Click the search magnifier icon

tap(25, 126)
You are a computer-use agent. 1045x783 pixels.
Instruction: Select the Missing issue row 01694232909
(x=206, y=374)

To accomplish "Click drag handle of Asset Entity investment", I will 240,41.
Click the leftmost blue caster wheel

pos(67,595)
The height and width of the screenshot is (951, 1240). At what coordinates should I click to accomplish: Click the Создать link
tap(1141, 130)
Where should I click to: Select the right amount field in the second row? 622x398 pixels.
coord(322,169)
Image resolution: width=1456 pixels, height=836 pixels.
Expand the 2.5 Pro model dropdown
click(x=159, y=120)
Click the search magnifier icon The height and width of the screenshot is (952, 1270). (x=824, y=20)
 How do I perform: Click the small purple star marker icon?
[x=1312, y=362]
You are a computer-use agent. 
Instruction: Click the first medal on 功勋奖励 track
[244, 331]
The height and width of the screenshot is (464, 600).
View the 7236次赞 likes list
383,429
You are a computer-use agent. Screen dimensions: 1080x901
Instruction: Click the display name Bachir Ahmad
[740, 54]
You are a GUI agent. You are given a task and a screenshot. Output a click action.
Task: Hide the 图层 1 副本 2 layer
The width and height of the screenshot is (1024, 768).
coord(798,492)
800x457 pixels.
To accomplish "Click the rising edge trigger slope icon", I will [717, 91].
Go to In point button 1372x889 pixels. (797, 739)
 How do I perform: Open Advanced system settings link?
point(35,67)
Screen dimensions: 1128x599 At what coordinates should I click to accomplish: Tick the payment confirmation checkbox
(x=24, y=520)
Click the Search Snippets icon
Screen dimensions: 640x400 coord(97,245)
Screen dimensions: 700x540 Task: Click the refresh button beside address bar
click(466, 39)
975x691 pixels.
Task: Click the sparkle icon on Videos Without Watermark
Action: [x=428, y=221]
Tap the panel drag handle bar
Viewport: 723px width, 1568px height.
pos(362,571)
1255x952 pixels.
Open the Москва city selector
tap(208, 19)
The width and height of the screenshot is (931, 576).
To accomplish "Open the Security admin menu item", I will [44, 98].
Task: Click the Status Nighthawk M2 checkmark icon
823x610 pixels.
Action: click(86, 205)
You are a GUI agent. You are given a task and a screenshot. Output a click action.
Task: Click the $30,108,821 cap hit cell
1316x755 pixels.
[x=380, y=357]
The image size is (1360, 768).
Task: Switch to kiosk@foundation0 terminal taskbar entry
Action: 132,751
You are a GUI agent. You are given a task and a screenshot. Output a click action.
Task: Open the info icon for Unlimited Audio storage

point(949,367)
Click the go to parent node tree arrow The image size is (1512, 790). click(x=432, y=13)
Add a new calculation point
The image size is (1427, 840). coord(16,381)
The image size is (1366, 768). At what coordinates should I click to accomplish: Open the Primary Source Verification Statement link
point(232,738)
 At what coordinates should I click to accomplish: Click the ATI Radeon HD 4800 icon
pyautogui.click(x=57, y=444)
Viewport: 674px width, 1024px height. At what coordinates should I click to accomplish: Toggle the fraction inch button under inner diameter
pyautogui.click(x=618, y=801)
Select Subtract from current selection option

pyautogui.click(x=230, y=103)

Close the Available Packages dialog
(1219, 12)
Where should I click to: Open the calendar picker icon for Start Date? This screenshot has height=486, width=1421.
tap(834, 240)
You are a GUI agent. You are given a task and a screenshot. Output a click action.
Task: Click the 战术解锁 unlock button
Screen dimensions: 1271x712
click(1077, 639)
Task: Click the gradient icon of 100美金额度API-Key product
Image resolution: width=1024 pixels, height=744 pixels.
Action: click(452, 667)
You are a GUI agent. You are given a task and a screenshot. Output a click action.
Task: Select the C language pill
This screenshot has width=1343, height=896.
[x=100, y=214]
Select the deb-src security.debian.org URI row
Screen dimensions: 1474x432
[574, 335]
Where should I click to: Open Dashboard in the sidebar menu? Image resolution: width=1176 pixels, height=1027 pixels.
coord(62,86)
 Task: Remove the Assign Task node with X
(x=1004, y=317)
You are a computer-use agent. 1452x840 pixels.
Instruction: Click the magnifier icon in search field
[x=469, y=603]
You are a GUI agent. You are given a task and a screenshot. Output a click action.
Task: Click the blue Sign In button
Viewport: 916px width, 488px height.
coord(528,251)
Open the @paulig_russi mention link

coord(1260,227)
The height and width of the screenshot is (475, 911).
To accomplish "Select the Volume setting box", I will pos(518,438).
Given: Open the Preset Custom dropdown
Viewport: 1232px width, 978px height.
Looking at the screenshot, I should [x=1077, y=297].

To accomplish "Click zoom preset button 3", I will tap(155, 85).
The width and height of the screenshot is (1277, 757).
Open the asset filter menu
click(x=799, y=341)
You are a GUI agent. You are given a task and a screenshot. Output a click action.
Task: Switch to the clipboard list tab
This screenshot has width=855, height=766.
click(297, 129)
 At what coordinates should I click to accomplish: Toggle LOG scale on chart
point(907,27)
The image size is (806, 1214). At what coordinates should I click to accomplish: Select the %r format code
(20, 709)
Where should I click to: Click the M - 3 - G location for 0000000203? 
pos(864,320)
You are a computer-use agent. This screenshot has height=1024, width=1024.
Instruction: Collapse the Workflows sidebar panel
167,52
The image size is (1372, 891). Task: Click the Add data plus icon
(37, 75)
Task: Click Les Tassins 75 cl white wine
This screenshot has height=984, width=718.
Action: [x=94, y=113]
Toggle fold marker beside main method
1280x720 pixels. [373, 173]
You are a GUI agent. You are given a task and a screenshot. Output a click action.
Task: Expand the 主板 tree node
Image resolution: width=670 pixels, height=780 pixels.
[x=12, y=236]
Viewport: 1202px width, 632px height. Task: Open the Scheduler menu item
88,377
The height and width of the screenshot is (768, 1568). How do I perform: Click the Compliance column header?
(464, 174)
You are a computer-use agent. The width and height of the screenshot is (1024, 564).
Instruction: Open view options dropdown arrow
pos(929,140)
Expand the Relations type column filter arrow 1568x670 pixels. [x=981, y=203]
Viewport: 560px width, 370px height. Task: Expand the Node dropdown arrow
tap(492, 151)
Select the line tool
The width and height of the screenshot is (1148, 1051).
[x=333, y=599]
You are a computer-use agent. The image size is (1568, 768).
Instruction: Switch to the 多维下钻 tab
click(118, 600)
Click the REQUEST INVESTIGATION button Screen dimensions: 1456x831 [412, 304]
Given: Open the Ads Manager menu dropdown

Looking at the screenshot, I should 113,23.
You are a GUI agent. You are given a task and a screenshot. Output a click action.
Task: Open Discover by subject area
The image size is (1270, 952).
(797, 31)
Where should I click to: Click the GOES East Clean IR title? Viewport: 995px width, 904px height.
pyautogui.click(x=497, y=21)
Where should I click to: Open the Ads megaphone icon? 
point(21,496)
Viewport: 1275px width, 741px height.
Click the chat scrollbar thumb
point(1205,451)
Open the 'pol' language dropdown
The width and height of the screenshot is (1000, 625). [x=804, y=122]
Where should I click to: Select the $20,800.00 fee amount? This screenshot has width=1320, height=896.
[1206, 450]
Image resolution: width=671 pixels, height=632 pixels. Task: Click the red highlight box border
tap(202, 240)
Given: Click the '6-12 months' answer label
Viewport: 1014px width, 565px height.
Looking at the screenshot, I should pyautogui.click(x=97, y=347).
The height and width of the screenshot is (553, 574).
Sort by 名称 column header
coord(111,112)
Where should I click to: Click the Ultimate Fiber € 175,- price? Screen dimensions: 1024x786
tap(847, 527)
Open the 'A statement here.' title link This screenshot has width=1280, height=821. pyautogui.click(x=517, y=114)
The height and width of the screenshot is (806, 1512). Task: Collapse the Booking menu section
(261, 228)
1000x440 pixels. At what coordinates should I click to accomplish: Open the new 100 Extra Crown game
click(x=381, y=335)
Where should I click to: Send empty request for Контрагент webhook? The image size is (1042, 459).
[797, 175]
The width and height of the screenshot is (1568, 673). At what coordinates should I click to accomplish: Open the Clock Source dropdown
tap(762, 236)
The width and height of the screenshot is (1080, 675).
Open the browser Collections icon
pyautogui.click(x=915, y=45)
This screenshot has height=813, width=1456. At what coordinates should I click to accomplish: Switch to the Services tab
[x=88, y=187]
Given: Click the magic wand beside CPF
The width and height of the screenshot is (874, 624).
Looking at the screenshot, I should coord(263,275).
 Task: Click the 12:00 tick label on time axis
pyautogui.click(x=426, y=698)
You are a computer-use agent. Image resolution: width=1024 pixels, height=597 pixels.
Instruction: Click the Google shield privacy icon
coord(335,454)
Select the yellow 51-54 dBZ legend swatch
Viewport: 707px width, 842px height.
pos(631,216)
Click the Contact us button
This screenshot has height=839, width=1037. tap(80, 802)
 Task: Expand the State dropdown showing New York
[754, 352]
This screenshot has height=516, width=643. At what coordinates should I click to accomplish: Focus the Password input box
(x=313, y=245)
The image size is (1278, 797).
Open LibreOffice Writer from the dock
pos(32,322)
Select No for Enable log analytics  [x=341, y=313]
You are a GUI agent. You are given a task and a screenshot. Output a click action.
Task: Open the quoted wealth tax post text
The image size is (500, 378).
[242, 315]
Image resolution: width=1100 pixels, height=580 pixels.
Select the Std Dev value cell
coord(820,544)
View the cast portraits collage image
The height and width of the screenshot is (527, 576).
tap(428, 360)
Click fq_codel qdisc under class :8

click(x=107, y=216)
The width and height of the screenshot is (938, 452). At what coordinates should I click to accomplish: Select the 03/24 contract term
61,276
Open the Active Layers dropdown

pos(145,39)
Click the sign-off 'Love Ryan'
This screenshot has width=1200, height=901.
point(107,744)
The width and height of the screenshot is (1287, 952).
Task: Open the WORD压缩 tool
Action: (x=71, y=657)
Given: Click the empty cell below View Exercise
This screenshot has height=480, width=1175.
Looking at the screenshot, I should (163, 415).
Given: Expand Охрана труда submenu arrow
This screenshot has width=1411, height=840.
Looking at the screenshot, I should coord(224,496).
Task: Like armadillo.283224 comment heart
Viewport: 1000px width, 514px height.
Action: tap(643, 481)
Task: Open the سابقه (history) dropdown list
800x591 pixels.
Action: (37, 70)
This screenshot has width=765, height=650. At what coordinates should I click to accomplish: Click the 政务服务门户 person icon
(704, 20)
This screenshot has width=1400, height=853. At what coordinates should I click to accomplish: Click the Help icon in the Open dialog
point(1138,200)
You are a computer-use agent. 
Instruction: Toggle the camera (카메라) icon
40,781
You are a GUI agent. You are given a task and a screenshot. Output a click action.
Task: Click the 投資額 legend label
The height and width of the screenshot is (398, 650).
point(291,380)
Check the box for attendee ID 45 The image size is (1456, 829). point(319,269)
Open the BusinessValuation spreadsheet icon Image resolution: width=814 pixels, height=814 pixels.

————————

Your task → Recast the rows above as a numbered list, from the line with "This screenshot has width=765, height=650." up to and including the last line. Leave out any blank lines.

Response to this exercise →
1. This screenshot has width=765, height=650. At what coordinates should I click to accomplish: Click the 政务服务门户 person icon
2. (704, 20)
3. This screenshot has width=1400, height=853. At what coordinates should I click to accomplish: Click the Help icon in the Open dialog
4. point(1138,200)
5. You are a computer-use agent. 
6. Instruction: Toggle the camera (카메라) icon
7. 40,781
8. You are a GUI agent. You are given a task and a screenshot. Output a click action.
9. Task: Click the 投資額 legend label
10. The height and width of the screenshot is (398, 650).
11. point(291,380)
12. Check the box for attendee ID 45 The image size is (1456, 829). point(319,269)
13. Open the BusinessValuation spreadsheet icon Image resolution: width=814 pixels, height=814 pixels.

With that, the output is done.